═════ RECORDS SUPPLIED

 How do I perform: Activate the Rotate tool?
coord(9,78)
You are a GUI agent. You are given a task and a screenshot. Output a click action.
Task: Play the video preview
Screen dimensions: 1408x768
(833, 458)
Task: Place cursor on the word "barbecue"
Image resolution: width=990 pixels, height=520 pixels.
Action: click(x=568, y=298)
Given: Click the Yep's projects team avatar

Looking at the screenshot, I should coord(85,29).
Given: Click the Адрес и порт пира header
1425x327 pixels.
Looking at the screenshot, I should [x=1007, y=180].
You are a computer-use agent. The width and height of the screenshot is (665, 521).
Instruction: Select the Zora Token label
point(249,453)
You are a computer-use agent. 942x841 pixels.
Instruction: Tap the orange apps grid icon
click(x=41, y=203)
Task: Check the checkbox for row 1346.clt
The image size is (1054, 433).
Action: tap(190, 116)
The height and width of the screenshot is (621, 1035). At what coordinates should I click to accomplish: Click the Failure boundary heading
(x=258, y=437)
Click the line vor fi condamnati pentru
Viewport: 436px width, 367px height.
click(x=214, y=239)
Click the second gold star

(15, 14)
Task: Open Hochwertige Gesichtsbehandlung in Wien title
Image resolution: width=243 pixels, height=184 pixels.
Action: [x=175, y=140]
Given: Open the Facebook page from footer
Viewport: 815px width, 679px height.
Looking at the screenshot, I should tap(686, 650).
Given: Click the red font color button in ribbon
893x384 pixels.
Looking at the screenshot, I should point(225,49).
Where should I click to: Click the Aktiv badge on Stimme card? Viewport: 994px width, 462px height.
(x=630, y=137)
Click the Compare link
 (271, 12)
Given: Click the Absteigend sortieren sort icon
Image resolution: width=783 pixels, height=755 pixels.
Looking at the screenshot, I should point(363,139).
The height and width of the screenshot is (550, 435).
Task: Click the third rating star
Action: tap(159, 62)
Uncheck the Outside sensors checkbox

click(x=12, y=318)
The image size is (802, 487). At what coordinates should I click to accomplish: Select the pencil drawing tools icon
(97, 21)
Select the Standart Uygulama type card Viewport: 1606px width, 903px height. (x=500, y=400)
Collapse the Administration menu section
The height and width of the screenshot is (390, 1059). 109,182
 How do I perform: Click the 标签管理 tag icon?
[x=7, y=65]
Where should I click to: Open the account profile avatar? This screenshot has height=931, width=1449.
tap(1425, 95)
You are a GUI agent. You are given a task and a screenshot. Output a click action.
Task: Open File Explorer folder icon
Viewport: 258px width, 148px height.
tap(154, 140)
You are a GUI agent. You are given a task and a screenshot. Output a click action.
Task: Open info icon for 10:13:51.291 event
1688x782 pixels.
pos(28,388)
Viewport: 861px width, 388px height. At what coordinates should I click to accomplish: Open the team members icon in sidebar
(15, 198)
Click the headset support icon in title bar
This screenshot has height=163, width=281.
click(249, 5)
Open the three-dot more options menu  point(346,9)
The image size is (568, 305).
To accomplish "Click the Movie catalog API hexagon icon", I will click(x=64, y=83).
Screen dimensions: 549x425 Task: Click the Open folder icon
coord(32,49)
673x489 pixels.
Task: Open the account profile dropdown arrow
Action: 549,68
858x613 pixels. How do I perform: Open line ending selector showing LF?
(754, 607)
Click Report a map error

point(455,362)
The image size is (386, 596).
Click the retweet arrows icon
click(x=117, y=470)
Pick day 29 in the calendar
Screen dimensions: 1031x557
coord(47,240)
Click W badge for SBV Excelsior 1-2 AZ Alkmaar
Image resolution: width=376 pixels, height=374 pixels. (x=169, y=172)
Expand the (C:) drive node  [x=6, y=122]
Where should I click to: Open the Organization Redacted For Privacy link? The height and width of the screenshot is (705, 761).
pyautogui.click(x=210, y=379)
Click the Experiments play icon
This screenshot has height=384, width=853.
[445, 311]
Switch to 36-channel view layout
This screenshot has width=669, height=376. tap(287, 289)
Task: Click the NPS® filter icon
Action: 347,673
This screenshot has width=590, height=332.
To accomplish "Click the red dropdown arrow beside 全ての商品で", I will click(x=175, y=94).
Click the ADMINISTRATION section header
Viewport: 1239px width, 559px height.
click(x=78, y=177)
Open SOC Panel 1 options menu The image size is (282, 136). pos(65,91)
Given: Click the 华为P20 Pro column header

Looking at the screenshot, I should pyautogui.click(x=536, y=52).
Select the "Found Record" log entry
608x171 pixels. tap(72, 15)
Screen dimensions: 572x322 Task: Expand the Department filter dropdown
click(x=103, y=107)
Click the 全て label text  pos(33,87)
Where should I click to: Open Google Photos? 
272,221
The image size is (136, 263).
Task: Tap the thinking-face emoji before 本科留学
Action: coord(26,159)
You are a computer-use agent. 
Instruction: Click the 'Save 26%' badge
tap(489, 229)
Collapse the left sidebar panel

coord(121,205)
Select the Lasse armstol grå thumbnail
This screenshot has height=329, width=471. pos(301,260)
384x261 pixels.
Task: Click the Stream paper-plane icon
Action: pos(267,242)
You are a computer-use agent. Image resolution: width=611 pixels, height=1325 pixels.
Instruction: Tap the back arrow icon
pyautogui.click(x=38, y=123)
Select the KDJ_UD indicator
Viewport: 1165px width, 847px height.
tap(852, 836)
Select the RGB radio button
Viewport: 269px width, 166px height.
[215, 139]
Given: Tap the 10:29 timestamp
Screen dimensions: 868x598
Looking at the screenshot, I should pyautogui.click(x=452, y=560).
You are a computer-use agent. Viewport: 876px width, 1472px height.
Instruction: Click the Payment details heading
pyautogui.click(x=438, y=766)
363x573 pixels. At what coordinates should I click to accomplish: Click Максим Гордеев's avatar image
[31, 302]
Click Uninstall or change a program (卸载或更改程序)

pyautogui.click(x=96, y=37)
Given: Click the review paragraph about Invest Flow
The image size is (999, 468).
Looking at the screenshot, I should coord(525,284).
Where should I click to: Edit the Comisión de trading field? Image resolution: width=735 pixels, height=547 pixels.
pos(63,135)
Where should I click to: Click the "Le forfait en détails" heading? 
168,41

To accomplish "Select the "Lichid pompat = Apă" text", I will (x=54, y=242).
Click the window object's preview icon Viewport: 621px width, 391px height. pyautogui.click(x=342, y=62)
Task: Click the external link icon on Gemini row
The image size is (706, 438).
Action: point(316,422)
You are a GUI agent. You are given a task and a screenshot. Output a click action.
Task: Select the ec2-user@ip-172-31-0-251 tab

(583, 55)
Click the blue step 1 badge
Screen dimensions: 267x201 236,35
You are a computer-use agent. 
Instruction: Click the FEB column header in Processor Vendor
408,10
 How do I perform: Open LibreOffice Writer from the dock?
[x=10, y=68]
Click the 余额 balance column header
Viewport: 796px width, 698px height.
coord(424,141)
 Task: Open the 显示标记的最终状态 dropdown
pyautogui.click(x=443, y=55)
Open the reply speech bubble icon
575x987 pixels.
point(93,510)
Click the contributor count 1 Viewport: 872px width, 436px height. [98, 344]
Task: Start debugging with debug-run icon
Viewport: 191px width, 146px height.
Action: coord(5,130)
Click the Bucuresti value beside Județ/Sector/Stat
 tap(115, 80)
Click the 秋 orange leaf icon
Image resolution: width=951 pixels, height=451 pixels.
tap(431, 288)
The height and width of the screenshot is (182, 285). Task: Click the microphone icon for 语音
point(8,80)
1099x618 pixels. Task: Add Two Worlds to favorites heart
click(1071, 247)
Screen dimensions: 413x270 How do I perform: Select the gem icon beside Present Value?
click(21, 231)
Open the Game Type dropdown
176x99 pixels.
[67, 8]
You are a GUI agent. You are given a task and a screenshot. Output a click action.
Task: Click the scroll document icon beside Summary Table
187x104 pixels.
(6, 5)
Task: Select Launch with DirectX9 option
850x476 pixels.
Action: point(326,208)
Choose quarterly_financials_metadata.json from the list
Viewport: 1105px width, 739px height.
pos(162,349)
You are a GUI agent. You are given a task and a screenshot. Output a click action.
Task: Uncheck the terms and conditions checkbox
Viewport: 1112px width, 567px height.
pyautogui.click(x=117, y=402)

══════════

Looking at the entries above, can you reproduce exactly the lines from the one that holds "Click the Compare link" through the one that holds "Given: Click the Absteigend", and only those?

Click the Compare link
 (271, 12)
Given: Click the Absteigend sortieren sort icon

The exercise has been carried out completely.